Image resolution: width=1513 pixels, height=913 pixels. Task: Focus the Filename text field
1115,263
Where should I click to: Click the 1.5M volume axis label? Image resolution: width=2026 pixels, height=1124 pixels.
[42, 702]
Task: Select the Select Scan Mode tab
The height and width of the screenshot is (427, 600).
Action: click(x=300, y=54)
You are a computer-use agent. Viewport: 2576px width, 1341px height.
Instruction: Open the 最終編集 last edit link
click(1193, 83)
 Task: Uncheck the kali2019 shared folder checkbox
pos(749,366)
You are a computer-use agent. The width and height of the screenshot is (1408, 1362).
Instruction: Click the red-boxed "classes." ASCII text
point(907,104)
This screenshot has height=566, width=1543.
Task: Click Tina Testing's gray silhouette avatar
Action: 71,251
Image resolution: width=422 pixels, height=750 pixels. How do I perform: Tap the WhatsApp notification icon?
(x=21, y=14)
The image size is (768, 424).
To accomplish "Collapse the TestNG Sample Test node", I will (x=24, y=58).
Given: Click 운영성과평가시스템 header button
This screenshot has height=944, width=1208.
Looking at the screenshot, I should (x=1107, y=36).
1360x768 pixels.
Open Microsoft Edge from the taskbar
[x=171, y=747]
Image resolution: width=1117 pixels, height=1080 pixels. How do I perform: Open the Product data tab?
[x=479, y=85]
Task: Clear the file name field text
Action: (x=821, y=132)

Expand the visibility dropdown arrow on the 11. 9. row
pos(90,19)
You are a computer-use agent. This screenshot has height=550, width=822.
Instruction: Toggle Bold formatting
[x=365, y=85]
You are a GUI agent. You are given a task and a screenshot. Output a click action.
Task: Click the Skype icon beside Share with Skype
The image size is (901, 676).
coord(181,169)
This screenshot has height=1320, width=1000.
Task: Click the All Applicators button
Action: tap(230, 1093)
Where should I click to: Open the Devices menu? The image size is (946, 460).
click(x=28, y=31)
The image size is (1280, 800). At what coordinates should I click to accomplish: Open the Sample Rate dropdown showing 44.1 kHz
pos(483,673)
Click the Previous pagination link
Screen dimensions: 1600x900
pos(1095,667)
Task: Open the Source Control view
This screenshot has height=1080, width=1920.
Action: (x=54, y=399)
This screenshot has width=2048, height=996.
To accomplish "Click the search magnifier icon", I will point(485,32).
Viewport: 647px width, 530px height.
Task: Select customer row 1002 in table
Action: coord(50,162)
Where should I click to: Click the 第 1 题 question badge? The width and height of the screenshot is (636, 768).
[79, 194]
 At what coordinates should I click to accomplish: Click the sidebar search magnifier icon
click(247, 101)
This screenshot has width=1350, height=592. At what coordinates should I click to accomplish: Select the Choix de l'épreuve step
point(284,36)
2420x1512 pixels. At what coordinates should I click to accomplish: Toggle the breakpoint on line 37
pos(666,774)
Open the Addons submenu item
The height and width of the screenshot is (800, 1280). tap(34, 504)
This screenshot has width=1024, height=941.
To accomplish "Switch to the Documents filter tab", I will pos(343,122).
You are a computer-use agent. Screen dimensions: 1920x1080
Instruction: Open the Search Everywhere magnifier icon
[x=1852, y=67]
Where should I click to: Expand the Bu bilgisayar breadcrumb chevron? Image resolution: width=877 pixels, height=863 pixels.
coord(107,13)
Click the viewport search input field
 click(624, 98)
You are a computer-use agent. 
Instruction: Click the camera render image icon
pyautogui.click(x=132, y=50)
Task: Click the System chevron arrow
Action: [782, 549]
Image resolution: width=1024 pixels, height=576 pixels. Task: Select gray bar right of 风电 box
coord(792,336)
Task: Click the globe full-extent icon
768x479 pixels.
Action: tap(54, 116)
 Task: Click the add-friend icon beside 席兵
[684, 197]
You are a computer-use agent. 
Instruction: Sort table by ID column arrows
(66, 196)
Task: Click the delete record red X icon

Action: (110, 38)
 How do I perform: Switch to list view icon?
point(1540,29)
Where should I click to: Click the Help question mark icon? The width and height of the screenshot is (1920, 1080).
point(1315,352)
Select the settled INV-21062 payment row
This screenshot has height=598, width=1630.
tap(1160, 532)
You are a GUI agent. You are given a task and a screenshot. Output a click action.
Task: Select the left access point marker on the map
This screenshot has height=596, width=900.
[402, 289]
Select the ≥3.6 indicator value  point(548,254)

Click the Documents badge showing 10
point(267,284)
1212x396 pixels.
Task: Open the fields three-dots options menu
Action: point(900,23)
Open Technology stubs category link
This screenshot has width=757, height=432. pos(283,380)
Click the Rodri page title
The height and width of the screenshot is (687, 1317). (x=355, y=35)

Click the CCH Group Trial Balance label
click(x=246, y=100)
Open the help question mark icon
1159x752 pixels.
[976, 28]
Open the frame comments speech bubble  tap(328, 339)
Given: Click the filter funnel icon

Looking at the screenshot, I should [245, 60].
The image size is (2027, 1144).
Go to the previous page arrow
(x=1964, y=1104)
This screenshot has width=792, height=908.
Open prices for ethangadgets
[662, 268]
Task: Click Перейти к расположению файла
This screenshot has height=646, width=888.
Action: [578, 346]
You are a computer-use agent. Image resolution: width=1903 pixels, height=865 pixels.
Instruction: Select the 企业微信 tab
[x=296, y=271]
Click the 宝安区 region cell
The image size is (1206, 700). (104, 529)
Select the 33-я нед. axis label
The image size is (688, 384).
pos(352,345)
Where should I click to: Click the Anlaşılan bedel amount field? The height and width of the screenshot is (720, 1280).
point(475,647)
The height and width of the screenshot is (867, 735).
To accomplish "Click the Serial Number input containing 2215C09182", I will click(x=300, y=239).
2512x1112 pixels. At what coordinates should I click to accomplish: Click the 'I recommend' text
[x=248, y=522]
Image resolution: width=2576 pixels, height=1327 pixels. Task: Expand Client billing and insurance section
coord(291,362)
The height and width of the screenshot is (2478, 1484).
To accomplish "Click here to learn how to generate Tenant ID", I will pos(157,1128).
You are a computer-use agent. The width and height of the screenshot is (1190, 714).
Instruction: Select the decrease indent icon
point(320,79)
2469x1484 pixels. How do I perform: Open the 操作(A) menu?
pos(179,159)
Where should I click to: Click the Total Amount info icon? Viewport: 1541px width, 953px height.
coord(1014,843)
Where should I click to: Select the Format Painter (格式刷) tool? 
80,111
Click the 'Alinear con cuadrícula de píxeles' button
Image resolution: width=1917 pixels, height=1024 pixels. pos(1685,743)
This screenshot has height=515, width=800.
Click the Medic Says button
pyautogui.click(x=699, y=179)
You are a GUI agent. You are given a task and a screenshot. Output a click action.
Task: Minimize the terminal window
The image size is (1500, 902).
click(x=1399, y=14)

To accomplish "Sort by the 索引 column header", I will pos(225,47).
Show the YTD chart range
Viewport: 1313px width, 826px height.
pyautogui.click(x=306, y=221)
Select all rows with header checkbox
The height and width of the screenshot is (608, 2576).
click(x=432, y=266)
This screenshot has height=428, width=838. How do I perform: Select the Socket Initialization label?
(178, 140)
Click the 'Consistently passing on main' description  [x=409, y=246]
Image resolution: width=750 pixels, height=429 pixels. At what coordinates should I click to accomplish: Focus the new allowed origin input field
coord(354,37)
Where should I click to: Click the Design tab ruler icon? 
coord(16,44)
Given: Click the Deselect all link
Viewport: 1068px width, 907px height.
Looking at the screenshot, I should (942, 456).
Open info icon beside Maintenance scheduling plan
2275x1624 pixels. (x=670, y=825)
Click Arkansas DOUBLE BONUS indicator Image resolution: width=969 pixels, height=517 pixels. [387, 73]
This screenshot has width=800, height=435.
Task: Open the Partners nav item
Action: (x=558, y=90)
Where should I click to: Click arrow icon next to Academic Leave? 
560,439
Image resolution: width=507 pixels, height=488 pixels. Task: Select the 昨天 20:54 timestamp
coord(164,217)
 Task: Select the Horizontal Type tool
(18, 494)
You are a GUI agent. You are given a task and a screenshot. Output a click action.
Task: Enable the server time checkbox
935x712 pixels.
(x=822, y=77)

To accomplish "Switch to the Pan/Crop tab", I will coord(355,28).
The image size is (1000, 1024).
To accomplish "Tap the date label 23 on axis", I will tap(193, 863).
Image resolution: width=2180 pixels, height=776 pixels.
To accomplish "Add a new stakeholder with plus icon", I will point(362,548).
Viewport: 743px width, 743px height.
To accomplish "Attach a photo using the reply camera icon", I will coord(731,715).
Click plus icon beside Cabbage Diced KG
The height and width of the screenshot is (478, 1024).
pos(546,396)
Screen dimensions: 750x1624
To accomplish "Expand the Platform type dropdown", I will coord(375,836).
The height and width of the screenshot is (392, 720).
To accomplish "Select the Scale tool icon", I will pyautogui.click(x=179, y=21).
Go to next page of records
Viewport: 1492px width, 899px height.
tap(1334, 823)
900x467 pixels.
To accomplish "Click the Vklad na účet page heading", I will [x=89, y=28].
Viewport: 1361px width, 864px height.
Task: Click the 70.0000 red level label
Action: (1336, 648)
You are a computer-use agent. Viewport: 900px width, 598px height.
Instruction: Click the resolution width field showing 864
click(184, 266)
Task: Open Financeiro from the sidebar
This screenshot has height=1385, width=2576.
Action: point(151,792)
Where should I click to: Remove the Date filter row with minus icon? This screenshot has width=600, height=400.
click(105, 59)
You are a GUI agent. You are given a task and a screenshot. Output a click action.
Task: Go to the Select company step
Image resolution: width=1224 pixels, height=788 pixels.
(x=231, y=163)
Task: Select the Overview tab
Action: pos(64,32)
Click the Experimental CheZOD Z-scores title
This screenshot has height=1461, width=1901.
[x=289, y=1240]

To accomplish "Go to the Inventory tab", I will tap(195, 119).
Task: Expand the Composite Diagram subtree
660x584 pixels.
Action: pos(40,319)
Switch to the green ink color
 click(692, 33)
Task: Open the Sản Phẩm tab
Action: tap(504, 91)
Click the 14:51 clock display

____________

Task directions:
Rewrite the rows starting with the line that contains "Task: Open Financeiro from the sidebar" and going on through the line that contains "[x=289, y=1240]", switching "sidebar" to "navigation panel" and leaving everything else unchanged.

Reply to the exercise:
Task: Open Financeiro from the navigation panel
This screenshot has height=1385, width=2576.
Action: point(151,792)
Where should I click to: Remove the Date filter row with minus icon? This screenshot has width=600, height=400.
click(105, 59)
You are a GUI agent. You are given a task and a screenshot. Output a click action.
Task: Go to the Select company step
Image resolution: width=1224 pixels, height=788 pixels.
(x=231, y=163)
Task: Select the Overview tab
Action: pos(64,32)
Click the Experimental CheZOD Z-scores title
This screenshot has height=1461, width=1901.
[x=289, y=1240]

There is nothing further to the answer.